_EXCERPT PROVIDED:_

Probably Sunpak, a big player. You do NOT need to go with an exact replacement, as long as it's a UL rated component use what you can get easily and reasonably. GE, Sylvania, Fulham Workhorse, Motorola, Advance...

Unless you have special needs or an odd sized fixture that needs an odd size ballast (undercounter T5 strips) they are mostly the same - the more you pay, the more likely to get better components and it'll last longer. But not always.

Yeah, the entire strip brand new can be LESS than the replacement ballast, and you get fresh lampholders. Especially if it's an odd ballast like an F20T12 instant start that isn't a big mover.

But it's still wasteful - and while I don't have room on the truck to cart around 100 different variations of strips and wraps and troffers on the odd chance I'll need one, I can always make room for the dozen most common ballasts and lampholders.

one used the

tubes have

The first day you don't learn something new, that's the sign it's time to start shopping for a nice cemetary plot on a hill...

Today's Lesson: You do know the Paper Clip Trick right? Straighten out one leg of a small clip one turn, and stick it in next to the wire to get the old wire out of the lampholder Easy-Peasy.

The new lampholders they ship with those two-wire electronic ballasts (one wire to each end of the lamp) have the shorting bar built in between the two pins. The electronic ballasts don't need to preheat the filament to get it started, they have enough of a HV start pulse - and it saves the 4 to 6 watts used to heat the filaments.

_PROBLEMS TO WORK ON:_
- a) From the post about fluorescent ballasts, list the brands named right after "use what you can get easily and reasonably."
- b) Write the next few sentences of the post about fluorescent ballasts, picking up after its final sentence.

_RECORDS SHOWN:_
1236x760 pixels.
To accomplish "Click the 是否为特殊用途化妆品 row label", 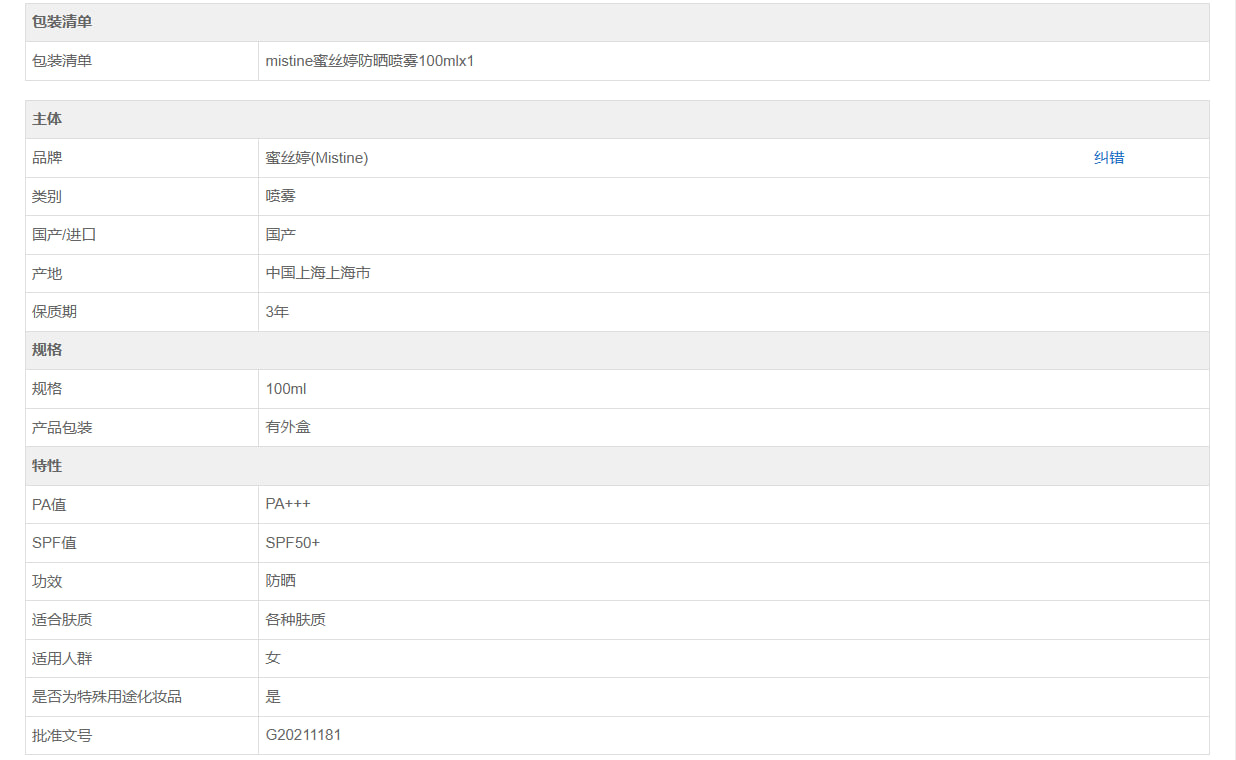I will coord(107,697).
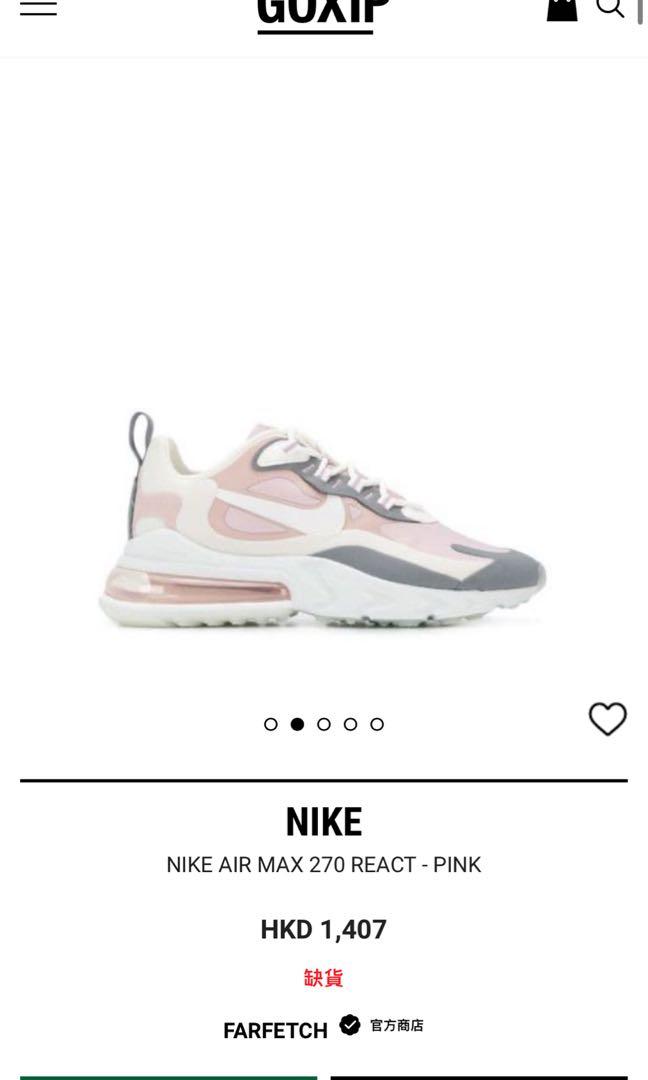
Task: Tap the 官方商店 official store label
Action: click(397, 1026)
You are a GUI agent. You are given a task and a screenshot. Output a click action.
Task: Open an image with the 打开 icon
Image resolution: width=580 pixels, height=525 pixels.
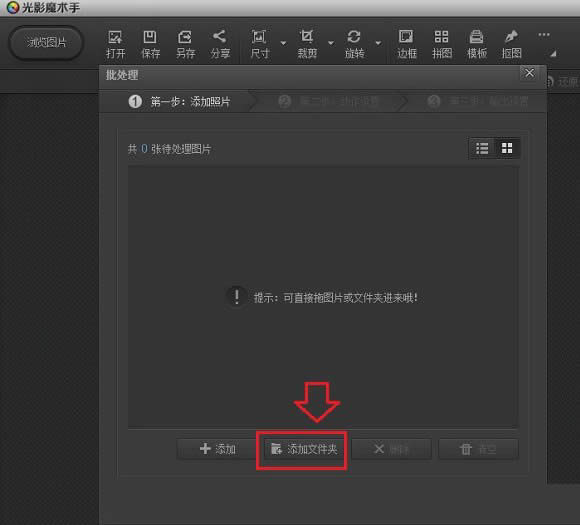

_FINAL ANSWERS:_
- a) GE, Sylvania, Fulham Workhorse, Motorola, Advance

- b)
Now you have to be careful not to get them mixed up with the old-style two wire lampholders used with standard magnetic ballasts - they are marked, but sometimes that's only little letters molded into the white plastic and Not Easily Seen unless you know to look.

The split old ones are easily jumped with a short piece of wire for a new electronic ballast, but the other direction isn't possible.

Follow The Diagram and the Approved Lamp List on the Ballast Label (or the cut sheet), Every Time. They are coming out with new variations every month, and they all go together different. Like using a 4-lamp electronic ballast as replacement in a 3-lamp fixture, sometimes it matters which "extra" wire you cap and leave unused.

Used to be the only real oddities were the switch-style Disconnect lampholders sold with the Preheat Magnetic one-lamp strip ballasts - Advence RL- series. Found in elevators a lot, they open the Neutral from the Line and the Neutral to the lamp and ballast when you take the lamp out.

They usually have a BIG black D (for Disconnect) rubber-stamped on the rear cardboard insulator - but not always... The other clue is there are two white wires on the Disconnect side (one marked Line in the plastic and the other one Ballast) and a Blue with White stripe.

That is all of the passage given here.